Q&A: Witnesses for the Validity of the Matter
Witnesses for the Validity of the Matter
Question
Hello Rabbi,
In the first lesson in the series Jewish Law and משפט you mentioned the claim of the Pnei Yehoshua that witnesses to kiddushin have a constitutive role and do not merely testify about the act by which the woman is acquired. That is, a woman whom I betrothed in front of one witness is not a married woman, even though one witness is believed in matters of prohibition. I wanted to ask about that: if so, why is an item that I picked up in front of one witness considered mine? After all, in both cases there are social consequences and it affects others, and in both cases I am, as it were, acquiring the thing (the woman or the found item) from the public as a whole.
Answer
In matters of personal status, because of the great significance involved, validation is required for every legal act. In ordinary property law, there is already a general validation: whoever picks up an object in the proper way acquires it. From that point on, only evidentiary testimony is needed that this indeed happened, and not witnesses for the validity of the matter.
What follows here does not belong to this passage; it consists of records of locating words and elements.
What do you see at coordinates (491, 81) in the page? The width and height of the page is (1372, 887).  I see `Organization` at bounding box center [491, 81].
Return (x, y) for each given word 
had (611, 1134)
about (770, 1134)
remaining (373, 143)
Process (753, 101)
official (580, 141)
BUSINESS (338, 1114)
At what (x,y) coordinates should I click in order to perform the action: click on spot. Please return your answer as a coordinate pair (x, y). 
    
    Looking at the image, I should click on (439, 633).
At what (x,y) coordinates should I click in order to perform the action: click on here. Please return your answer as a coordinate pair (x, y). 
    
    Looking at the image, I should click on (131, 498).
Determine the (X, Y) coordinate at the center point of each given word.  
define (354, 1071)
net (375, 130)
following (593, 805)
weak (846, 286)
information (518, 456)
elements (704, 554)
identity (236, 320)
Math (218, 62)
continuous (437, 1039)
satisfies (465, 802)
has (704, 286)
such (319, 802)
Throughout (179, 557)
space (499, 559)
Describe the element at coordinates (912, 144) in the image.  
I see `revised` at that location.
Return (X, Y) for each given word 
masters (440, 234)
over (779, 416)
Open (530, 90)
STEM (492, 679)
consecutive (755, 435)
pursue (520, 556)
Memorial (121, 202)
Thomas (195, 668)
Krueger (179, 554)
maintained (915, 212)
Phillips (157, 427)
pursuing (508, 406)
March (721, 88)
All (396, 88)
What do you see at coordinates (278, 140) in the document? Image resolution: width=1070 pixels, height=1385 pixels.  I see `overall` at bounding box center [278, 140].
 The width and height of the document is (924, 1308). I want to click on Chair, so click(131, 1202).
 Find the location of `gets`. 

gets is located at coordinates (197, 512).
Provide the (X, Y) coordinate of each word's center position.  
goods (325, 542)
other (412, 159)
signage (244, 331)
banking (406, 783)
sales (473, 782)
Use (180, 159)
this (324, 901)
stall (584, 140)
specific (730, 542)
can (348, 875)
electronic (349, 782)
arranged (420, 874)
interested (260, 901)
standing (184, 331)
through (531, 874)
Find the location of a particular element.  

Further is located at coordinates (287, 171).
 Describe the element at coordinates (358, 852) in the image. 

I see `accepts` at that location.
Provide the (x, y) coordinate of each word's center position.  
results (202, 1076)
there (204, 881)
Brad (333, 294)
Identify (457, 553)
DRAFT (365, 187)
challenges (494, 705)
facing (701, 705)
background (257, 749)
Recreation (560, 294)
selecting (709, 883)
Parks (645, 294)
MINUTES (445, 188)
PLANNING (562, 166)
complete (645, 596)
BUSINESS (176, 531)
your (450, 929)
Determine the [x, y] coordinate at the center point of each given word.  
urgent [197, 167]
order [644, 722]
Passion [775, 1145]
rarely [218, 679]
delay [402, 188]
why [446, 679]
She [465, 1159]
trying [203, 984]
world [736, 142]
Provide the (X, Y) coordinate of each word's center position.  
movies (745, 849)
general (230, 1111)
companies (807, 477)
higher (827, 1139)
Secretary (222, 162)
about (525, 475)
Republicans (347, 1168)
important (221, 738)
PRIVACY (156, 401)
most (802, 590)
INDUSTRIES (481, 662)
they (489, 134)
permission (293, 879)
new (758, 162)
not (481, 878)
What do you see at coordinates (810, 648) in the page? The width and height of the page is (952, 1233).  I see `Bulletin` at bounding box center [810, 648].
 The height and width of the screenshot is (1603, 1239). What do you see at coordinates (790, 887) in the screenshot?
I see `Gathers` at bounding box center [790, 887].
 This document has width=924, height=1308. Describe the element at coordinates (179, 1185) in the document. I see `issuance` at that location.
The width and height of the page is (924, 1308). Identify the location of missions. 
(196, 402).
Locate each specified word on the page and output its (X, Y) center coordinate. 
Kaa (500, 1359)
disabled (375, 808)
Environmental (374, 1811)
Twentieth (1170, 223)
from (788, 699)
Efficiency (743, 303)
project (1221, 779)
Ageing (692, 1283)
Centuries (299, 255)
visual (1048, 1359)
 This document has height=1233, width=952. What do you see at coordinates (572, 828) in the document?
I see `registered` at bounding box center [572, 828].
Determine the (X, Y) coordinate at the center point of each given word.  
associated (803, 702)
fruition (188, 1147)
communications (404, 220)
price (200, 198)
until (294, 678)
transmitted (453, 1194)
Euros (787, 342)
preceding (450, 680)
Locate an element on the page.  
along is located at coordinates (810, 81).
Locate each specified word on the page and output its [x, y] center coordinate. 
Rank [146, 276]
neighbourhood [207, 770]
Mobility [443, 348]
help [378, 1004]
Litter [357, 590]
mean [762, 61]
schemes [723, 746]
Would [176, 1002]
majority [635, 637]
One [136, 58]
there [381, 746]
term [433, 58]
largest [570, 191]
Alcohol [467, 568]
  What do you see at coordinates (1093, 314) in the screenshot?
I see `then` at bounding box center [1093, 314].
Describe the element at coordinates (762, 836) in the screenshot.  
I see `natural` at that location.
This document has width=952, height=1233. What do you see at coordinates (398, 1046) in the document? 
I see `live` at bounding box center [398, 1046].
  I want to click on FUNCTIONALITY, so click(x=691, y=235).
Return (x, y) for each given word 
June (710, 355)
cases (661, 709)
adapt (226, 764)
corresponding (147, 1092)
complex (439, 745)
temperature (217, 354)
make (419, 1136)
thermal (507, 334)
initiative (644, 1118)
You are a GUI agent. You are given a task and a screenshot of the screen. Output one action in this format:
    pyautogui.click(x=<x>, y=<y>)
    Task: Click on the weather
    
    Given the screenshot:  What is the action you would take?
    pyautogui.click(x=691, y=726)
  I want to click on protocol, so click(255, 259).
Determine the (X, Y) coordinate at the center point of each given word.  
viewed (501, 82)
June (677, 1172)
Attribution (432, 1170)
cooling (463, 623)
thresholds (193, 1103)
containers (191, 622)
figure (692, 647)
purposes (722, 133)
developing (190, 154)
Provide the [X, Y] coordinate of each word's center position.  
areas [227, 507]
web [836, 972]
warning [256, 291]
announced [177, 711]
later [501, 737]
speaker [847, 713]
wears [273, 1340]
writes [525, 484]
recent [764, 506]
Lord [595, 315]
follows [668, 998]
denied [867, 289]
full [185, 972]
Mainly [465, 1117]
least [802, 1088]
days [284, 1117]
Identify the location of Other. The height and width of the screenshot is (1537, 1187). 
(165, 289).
By the way, Rabbi Shimon Shkop discusses the question of why witnesses for the validity of the matter are not required in monetary law, since matters of forbidden sexual relationships are also derived by the verbal analogy of “matter-matter” from monetary law.
Discussion on Answer
I said that, indeed, from logic alone there would be room to compare them. But we have a received tradition from the Talmud that in matters of forbidden sexual relationships, witnesses for the validity of the matter are required. What I did was only to suggest an explanation for that fact.
Why not say that in personal-status matters too, whoever betroths a woman through one of the recognized modes of acquisition of a woman has acquired her, and the witnesses are required only to testify that the acquisition took place? In other words, if there are no witnesses testifying that it happened, then the woman should retain her original presumption of status, namely that she is unmarried. So what is the reason to distinguish between witnesses for kiddushin and testimony on a monetary document?